═══ Passage shown ═══

Thursday, January 13, 2011

IN DEFENSE OF “SANITIZING” HUCKLEBERRY FINN: A current event on which I actually have the qualifications to speak


It’s often been said, and I agree, that the most courageous act of moral decency committed in American literature is the moment in Chapter XXXI of Adventures of Huckleberry Finn when Huck, faced with the choice of returning the slave Jim to slavery or helping him go free, decides to help him go free. Huck struggles with the decision. In fact, all alone, he agonizes over it. He even tries to pray over it but can't, believing himself unworthy of God's attention. In the end, having decided to help free Jim, he says, “All right, then, I’ll go to hell.”
      It’s difficult to make a modern audience understand the astonishing courage implicit in Huck’s decision. “Of course,” we say today, “helping free a slave is just the right thing to do, and Huck’s a good person.” But what makes Huck’s act remarkable is that he believes, in his very being, that freeing someone else’s slave is the wrong thing to do—it betrays everything he knows, his very history, his region, his family, his friends, and who and what he is. By god, he does it anyway. He never says to himself, “Even if everybody else believes this is wrong, I’m going to do it because I think it’s right.” He doesn’t think it’s right. He can’t think it’s right because he’s never been exposed to a moral system in which helping someone else’s slave escape is right. In his decision to help free Jim, Huck is banishing himself from his own moral universe and, as he sees it, throwing himself into a hellish world of moral chaos.
      The words “I’ll go to hell” are in fact no mere metaphor for Huck. He believes that God himself will damn him for helping Jim. And for Huck, hell is real, an actual place of eternal fire and pain, and by helping to free Jim, he believes, literally, that he will spend a tortured eternity in that pit of fire. Huck condemns himself to hell to help a friend. As I said, it is the most courageous act of moral decency in American literature.
      In 1975, as a young instructor, I taught an American literature survey course to sophomores at Memphis State University. As part of the course, I had my students read Adventures of Huckleberry Finn. I had written my Master’s thesis about the novel; my thesis was called “Huck Finn in the Land of the Dead.” Those who think of Huck Finn as a children’s book have never read it; it is filled with murder and other forms of violent death. The Mississippi River in it is choked with bodies, including that of Huck’s own father. As for the land, it teems with ghosts, as real to Huck as hell.
      I’ve got a couple of graduate degrees in American literature. I’m qualified to talk about this book.
     Anyway, back in 1975 at Memphis State, I decided to focus one class period on a discussion of Chapter XXXI of Adventures of Huckleberry Finn and Huck’s “All right, then, I’ll go to hell” moment. To refresh everyone’s memory of this section of the book, I decided to begin the class by reading the seven paragraphs leading up to “I’ll go to hell” and the two paragraphs after. This, I realized, would require me to say the word “nigger” six times. In my youthful arrogance, I decided this wouldn’t be a problem in a sophisticated college class—even in a class where exactly half the students, like half the population of Memphis, the city where Martin Luther King had recently been murdered, were black. I began by apologizing to the class for having to say the word, and then I began to read.

═══ Supplied material ═══

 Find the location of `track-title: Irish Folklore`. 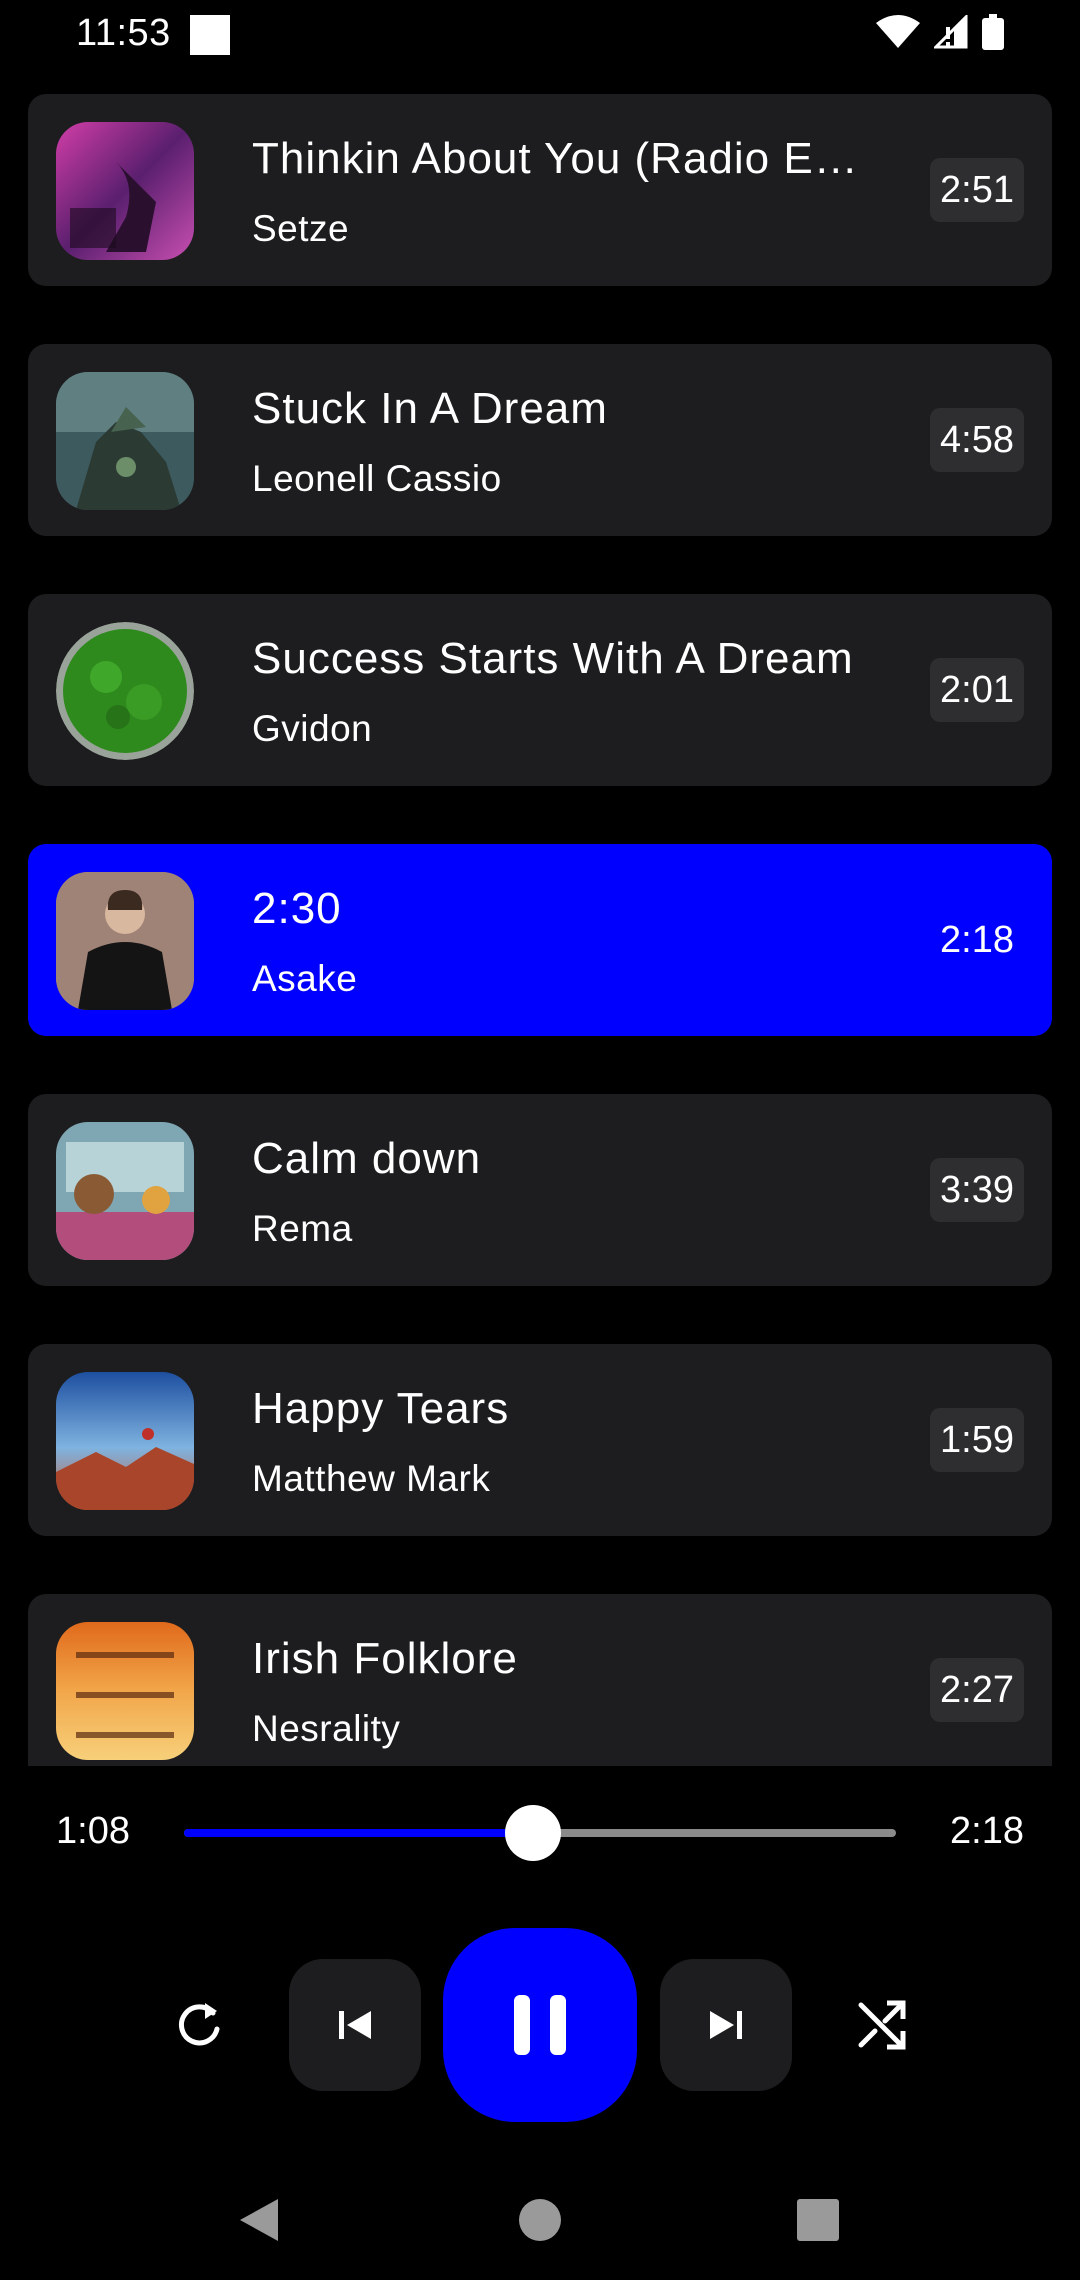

═══

Exercise instructions: Please continue the piece on teaching Huckleberry Finn, placed before the data, from the sentence after its last one.

Response box:
      I’ll put this as delicately as I can while still being truthful: Each time I spoke the word “nigger,” I felt as if someone had forced me to swallow a spoonful of shit.
     My students, black and white, were good about it all. They could tell how uncomfortable I was. The sweat on my forehead probably gave it away. As I recall, we ended up having a good discussion of the chapter, and I think we all understood how a boy who uses the word “nigger” could be a morally good, indeed morally courageous person, even as he used the word. In fact, as it becomes clear to anyone who reads the book thoughtfully, Huck’s use of the word helps prove just how morally courageous he is when he helps a man whom, because of his culturally limited vocabulary, he can only refer to as a “nigger” escape from slavery.
      All this, of course, is my way of leading into a statement about the recent controversy surrounding the “sanitized” version of Huckleberry Finn which Auburn professor Alan Gribben is soon to publish and in which he replaces the word “nigger” with the word “slave.” Here’s my statement, and it may surprise some of my friends: I think what Dr. Gribben is doing is okay. And I think it’s rather humorously hypocritical that the commentators of both the left and the right who are so eager to defend the word on TV can almost never bring themselves to say it out loud or even show it on the screen.
      As far as I can tell, Dr. Gribben does not wish to prevent anyone from reading the original text, with the word “nigger” in it. He is not saying that there’s anything wrong with the original text as Mark Twain wrote it. In fact, I’m pretty certain he himself prefers the original. All he is saying is that an alternative, “nigger”-free version might serve a useful purpose.
      And I think he might be right about that. This isn’t about giving in to political correctness or the forces of ignorance who have tried to remove the original Huck Finn from library shelves. No one is advocating censorship here or the taking of books out of any libraries. What this is about is making the book more accessible and less likely to be misunderstood by youngsters not yet sophisticated enough to understand the extraordinarily complex workings of literary irony by which the book is driven. The book is still great without the word “nigger.” Those of us who love it know that it is even greater with the word—but that doesn’t mean removing it is somehow an act of moral cowardice.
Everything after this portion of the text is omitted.